Rittenhouse acquittal: A 17 year old brought a rifle to a protest and killed two people, claimed he acted in self-defense. Should a 17 year old be allowed to carry a loaded rifle into a group event? How does this fit into the general gun control discourse?

COVID-19: The prevailing view is that government directives are scientific and should be followed, but many believe the government is too focused on certain solutions, ignores others and overstepped its authority. Can the government close businesses and mandate mask-wearing and vaccinations?

I have deep concerns about rigidity on all sides of this equation. Can an individual believe in Black Lives Matter while supporting the police? Can someone oppose gun control but hold open immigration views, or will they be cast out by both sides since they don’t follow a conventional slate?

How might progress look in 2022?

In #BlackLivesMatter, we need to see zero fatalities and examples of the kind of humane and compassionate acts police officers perform daily. Community policing, a concerted effort to rebuild community/police relationships and a training program that emphasizes de-escalation and the use of non-uniformed personnel in certain situations would go a long way toward meeting this goal, as would respect for the men and women performing America’s most noble and difficult job.

We need to study incidents of weapons violence to really understand in each case what could have prevented it. If regulation would have truly made a difference, then it’s worth advocating for. But that kind of analysis has been rare.
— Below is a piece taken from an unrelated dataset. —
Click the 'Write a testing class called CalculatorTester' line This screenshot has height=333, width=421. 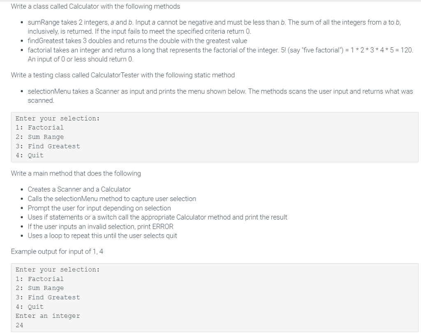(x=123, y=75)
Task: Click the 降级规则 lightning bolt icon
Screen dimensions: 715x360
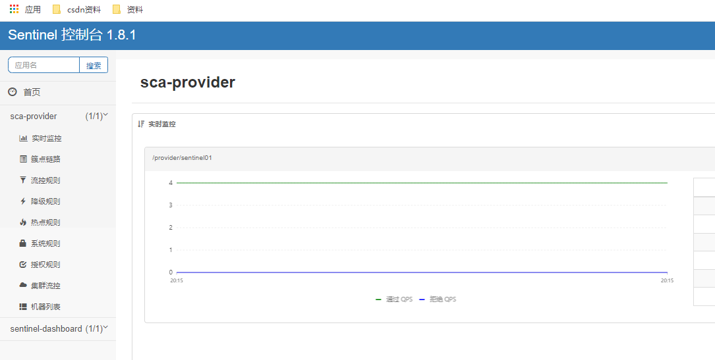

Good citizens protecting their right to own weapons are not the problem, but they view each attempt to regulate as a threat. That’s because we’re so polarized on all issues we don’t talk to each other, and there is no working relationship on which to base compromise.
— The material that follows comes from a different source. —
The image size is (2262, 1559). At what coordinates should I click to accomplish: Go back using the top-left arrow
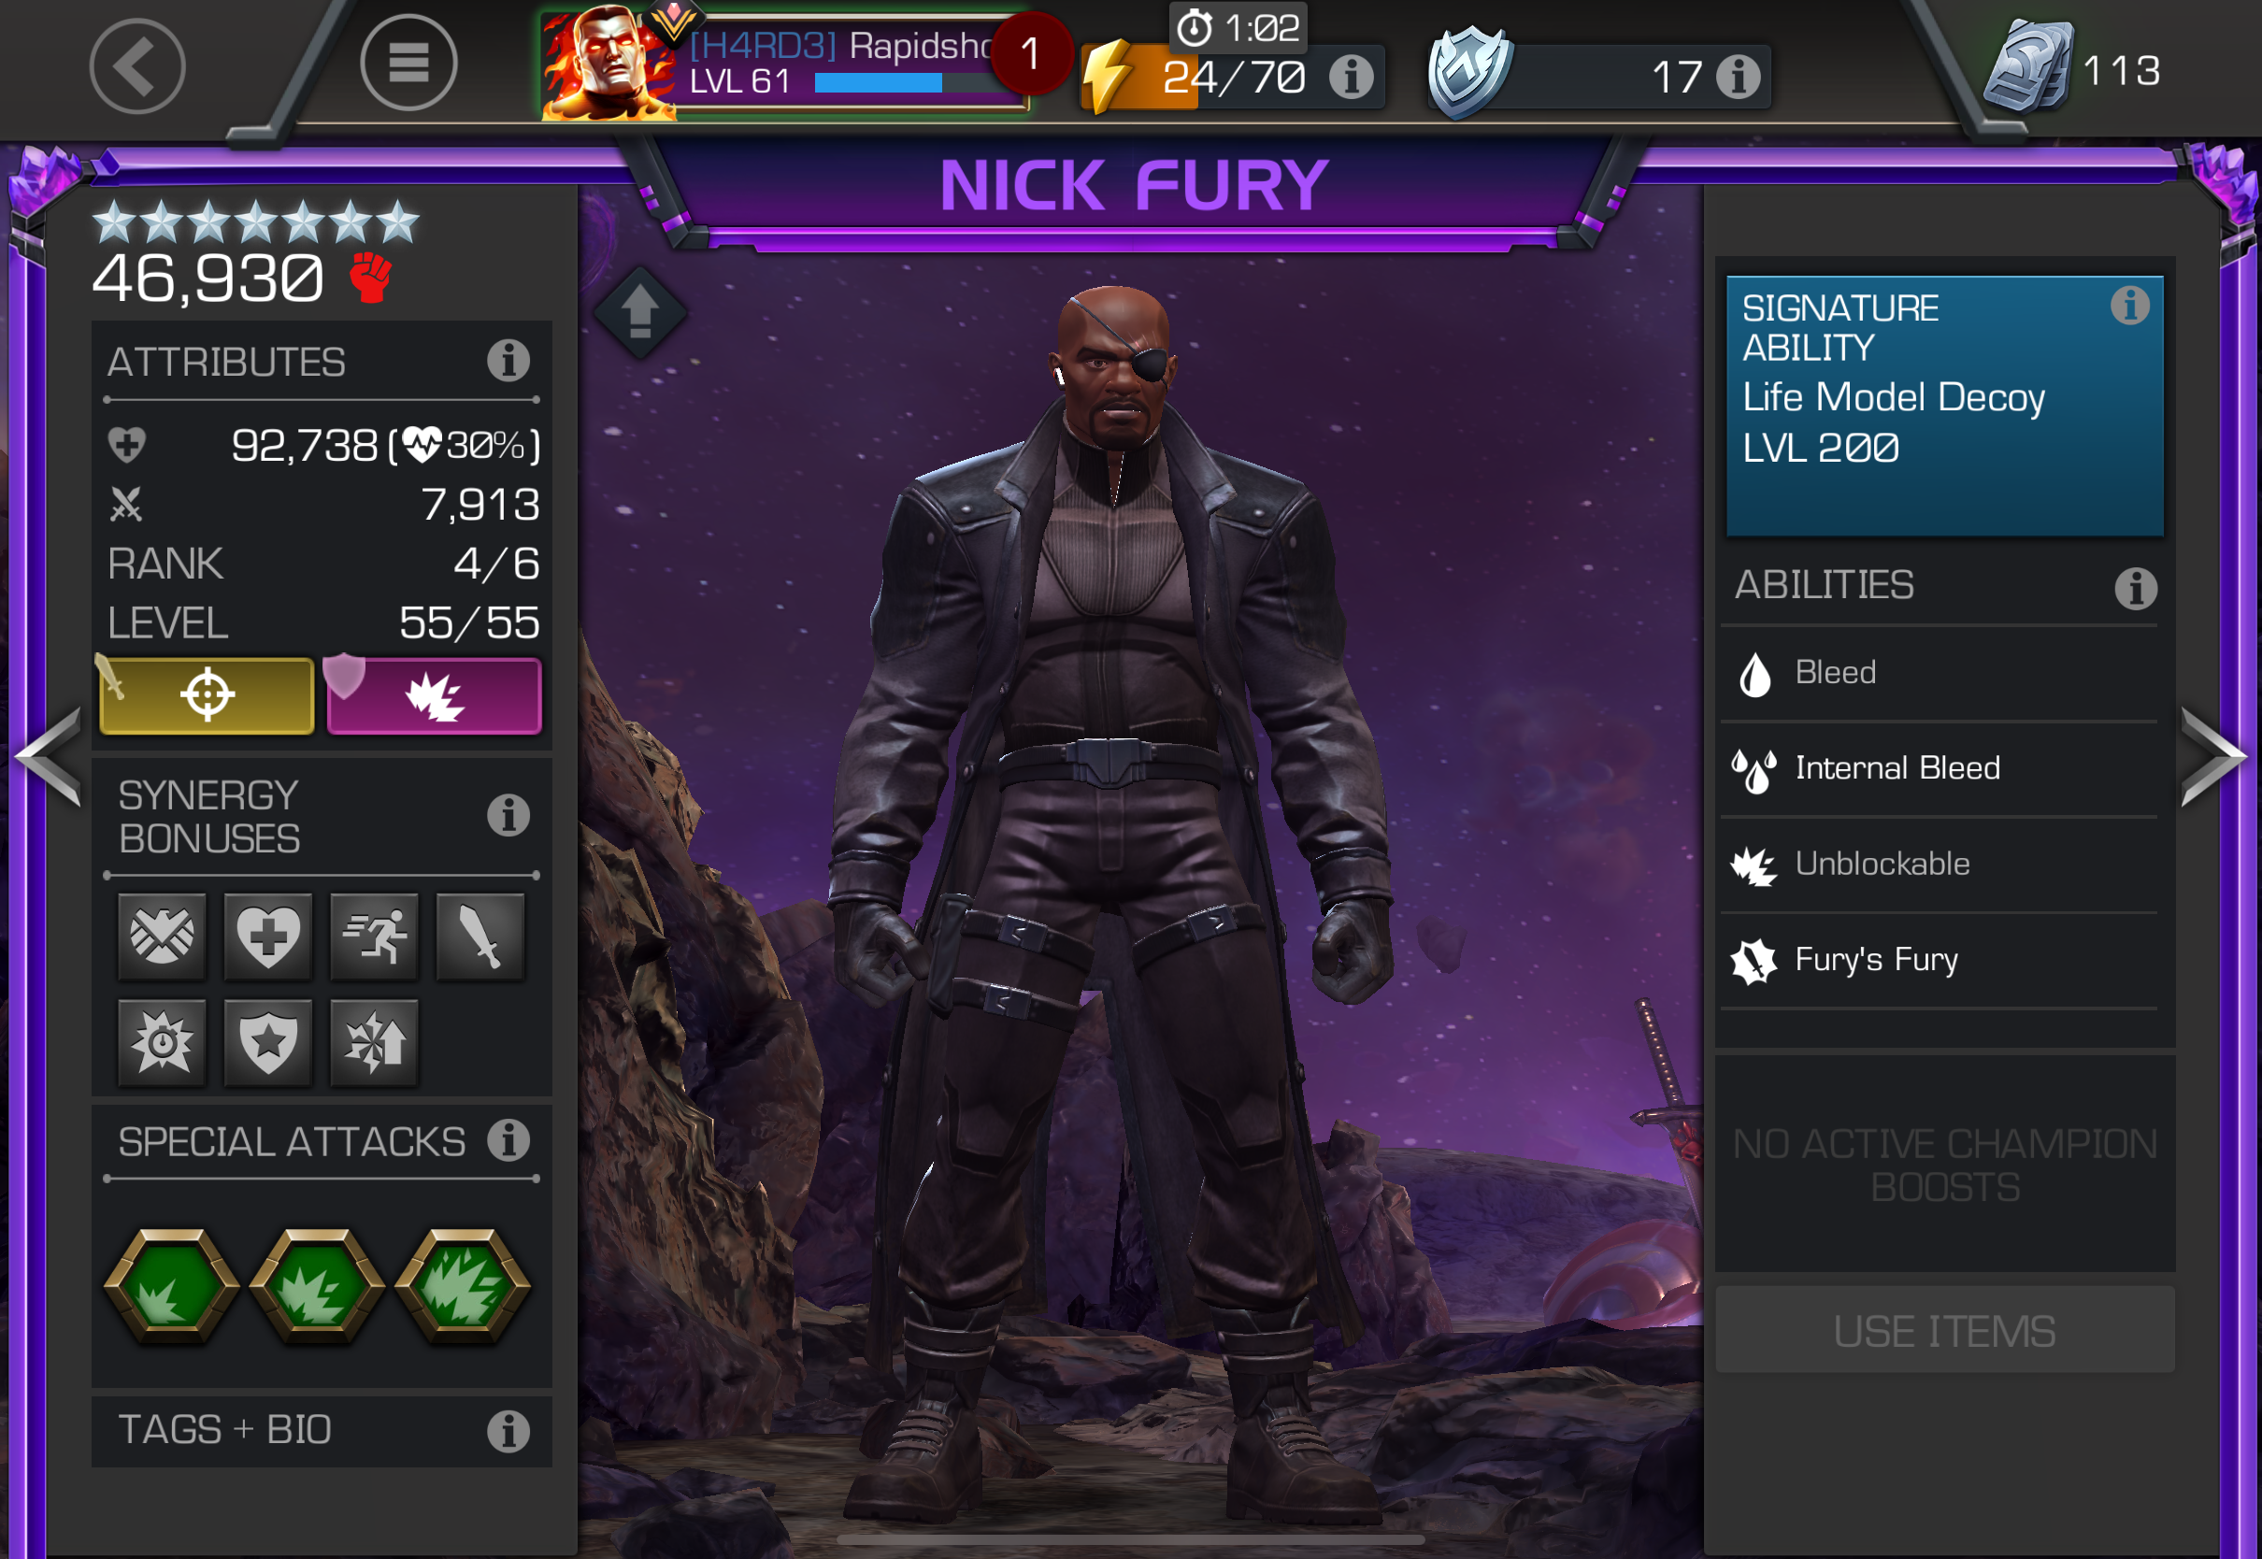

The Rittenhouse verdict and the national reaction reflect the gun control divide. Progress would be that protests are legally permitted, peaceful and respected by those with other views, and no one feels the need to arm themselves to protect property or make a statement.

The role of new cultures in American society should not be taken for granted. Bringing groups together will allow American humanity and compassion to have a place to flourish. We should be welcoming new arrivals, and be enriched by their cultures as we introduce them to the greatness of America.
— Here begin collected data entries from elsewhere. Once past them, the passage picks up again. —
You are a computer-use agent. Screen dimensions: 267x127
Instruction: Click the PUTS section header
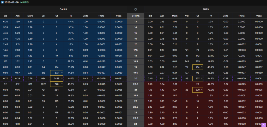tap(205, 9)
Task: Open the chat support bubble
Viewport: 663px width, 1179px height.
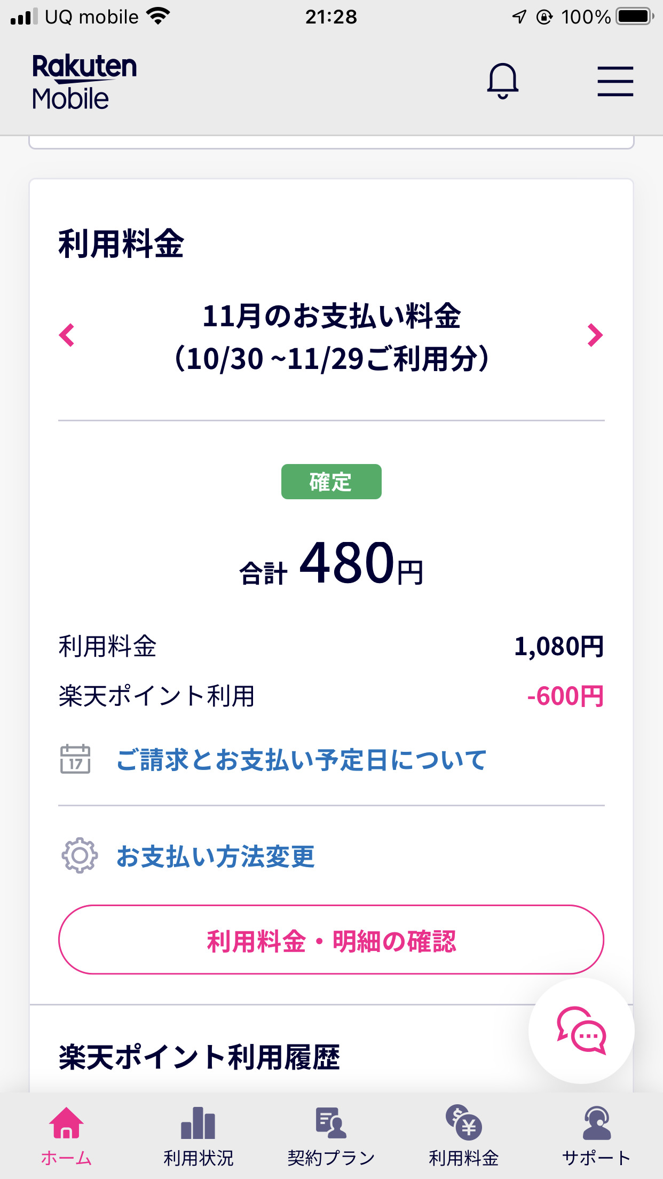Action: [581, 1031]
Critical race theory continues to be a source of confusion. The local districts are not teaching it, but any pointing out of American flaws is seen by some as unpatriotic and attributed to CRT.

Progress: an honest questioning of our national decisions in schools at the appropriate grade levels. CRT themes have legitimacy, and need to be balanced with other theories, emphasis on theory. Let the students make up their own minds and dialogue with grounded knowledge and calm reason. I think we want this, but right now students wouldn’t be learning that from us.

COVID-19 has had us in limbo long enough. This is a tough one. We need to reach herd immunity. I’ve had my vaccination and two boosters. I’m stumped. Didn’t we eradicate polio and smallpox through mass vaccination? Is this divide emblematic of the larger divide? Will we battle over everything?

The new year always seems to sit on the precipice of great promise and profound concern.

The year 2022 feels especially tenuous. It’s time we got out of limbo. Understanding other points-of-view is a good place to begin. We need to find the opportunities to work together wherever they lie, and build some common understanding. Issues with the potential for bridge-building: homelessness, economic recovery, support for the arts?

There are no absolutes here, but many things could fall into place behind a few joint successes.

Donn K. Harris is a U.S. Air Force veteran, retired school administrator, and a resident of Nevada County. He serves on the boards of Color Me Human and the Nevada County Arts Council.